So Tell Me ... What's The Weather Like on YOUR Planet?

18 September, 2007

Have you ever gone mad?

If I talk to you about madness, will you take it as a rhetorical exaggeration, a little dance for effect, something said to shock and startle into understanding some lesser point?

Have you ever gone mad?

If I talk about madness, will you understand?

Let me talk about the edge of madness, the contours of it, not quite funnel shaped, not that even, but still the slicked-down grass, wet with sweat, tears, and blood, the way the feet of the mind slide on it, edging downwards even if one never loses balance, the slow circling around and around the abyss in the center, never quite sure whether the event horizon is still safely below, or something somewhere a few steps up, now crossed and unreachable, leaving one only able to orbit and slowly descend on the oozing turf towards the hole in the centre.

Let me talk about the last gasp, the recognition of the slow circling progress towards unbeing, the gathering of all the resources left that could be spent circling, circling, circling until the horrible mud makes it impossible to do anything other than slide. Let me talk about hoarding that up, pulling it all in for the last leap for freedom, hanging all the breathing left to have on "I will just do this, and when I have done this, it will be okay", the running lurch up the slope to catch at a tuft set in solid ground, something to hold on to, something that could be used to haul up out of the emptiness with maybe a little help, something secure.

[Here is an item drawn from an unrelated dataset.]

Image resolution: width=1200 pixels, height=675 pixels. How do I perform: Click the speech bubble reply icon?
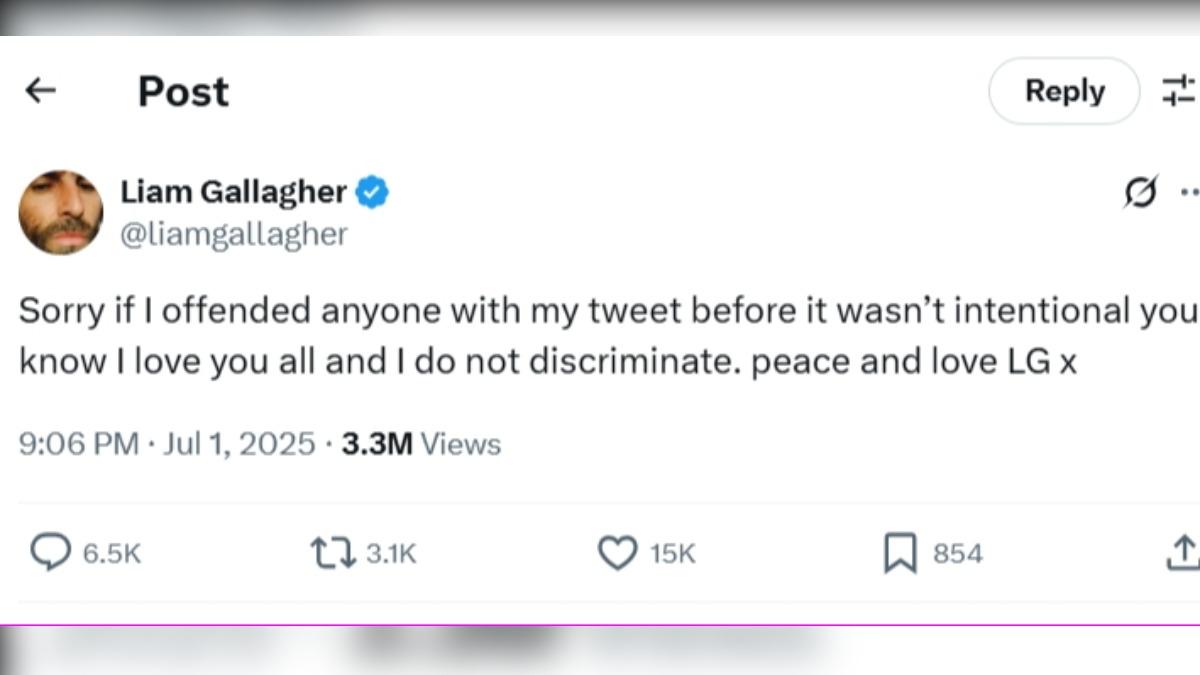tap(50, 552)
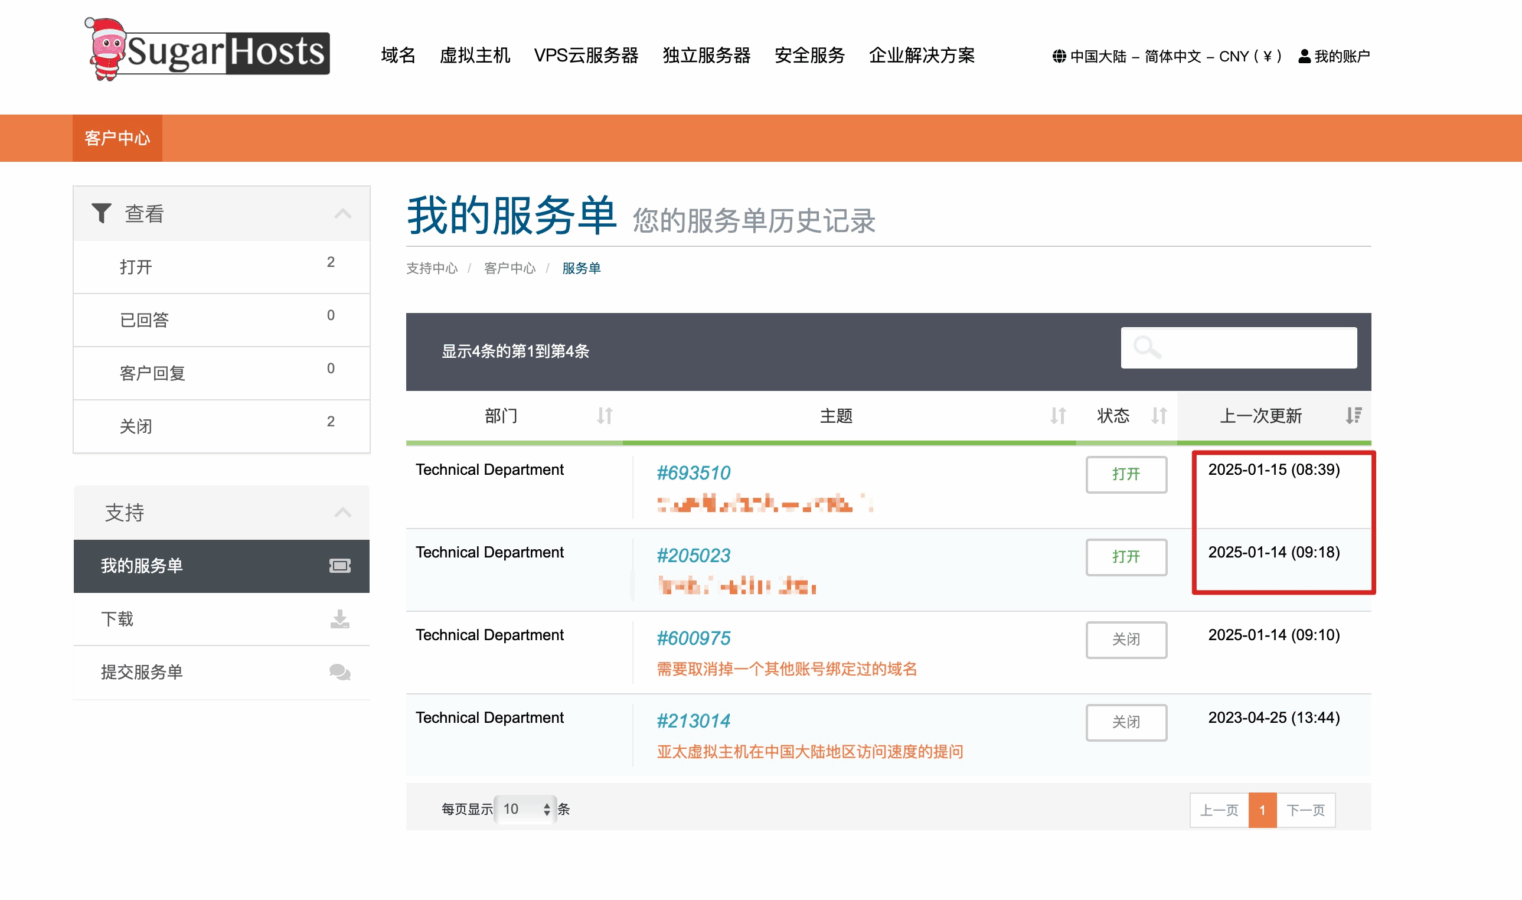This screenshot has height=900, width=1522.
Task: Click the globe icon next to 中国大陆
Action: coord(1058,56)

(I told myself I'd have a glass of milk and it'd be okay, and went over to the little half-fridge on the floor, took out the milk, got my mug, pulled the twisty thing off the cap, tried to pour ...

... discovered it was frozen solid.)

Have you ever felt your mind break, a crystalline explosion, that last expenditure of all the resources of sanity spent grabbing for that tuft, that rock, that low branch, the brushing of the tips across the surface, too little, and gone. Have you ever watched the pieces of cognition spiral down and into the gap as one goes with them, surrounded by them, swirling, suddenly bloodstained with the effort it took it to break free of a head so shattered it feels like wind in the cranium, bloodstained with that and the effluvia of the descent, and then all of it, all the pieces, gone before you, around you, on top of you, a pelting of little fragments of a life?

Have you ever sat there, marvelling at the realisation that you are a being of light, a being of light, and everything around you is a shadow? That perfect clarity of sharded mindbits, where, look, some of the shadows are concerned about the shadow that is the body, talking in their shadowworld about shadowthings. Maybe one of them is concerned about suicide, but that's silly, death is a shadowthing, the body is a shadowthing, these shadowthings are irrelevant, there is this clear, blinding, agonisingly clear reality of existing as a being of light?

Have you ever spent days, weeks even, curled up in bed, watching life go by around you, wondering what happened to that beautiful clarity of perfect separation from all these things, aware that the sweat and body oils are building in a stench, are grinding so deep into the fibres of the sheets that they are turning black, and being distantly bothered by this, as if somewhere, in some other life, maybe it might once have mattered?

Have you ever, once you had managed to pull yourself together into something a little more resembling, happened to be one room over from someone whose sole concern in any of this was the shameful state of cleanliness that comes of two weeks unmoving on off-white sheets? Who wished to express how horrible that housekeeping was to a person who had witnessed the descent into the abyss, milk and all, and helped me claw back out again? To keep that overheard thing and never mention it, because if I was supposed to overhear, well, I'm not going to grant the satisfaction, and if I wasn't ...

If I talk about madness, will it be the eyerolls and the mutterings of "drama queen" from people who have never run their fingers across a grease spot on the sheets in detached indifference, knowing what that means without managing to know how to care?

Have you ever gone mad?

2 comments:

Tziyonah said...

I think the fact that I could read this while desperately drunk (which for me means "I can't stand very well, but I'm only slightly nauseous") and make perfect sense of it speaks to how well it conveys the state of mind it's meant to convey.

Yeah. I used to have miniature nervous breakdowns when I was forced into social situations at unfortunate times--once, at a town-wide New Year's party, once, at a religious event...and no one else would understand, and they'd try to shame me for feeling that way...

...and sometimes when I go too long without my antidepressants and my brain starts inventing more ways to hurt me...

...for some people, that kind of madness is always rather too close.

Daisy Deadhead said...

Yes, yes, but I suppose massive amounts of LSD don't count? :P

Thing is, when you take enough, you can forget you took it... and the madness is as real as any other...

And hey, even knowing you took it, doesn't make the 10,000-realizations-a-second any easier to process! Jupiter and beyond the infinite!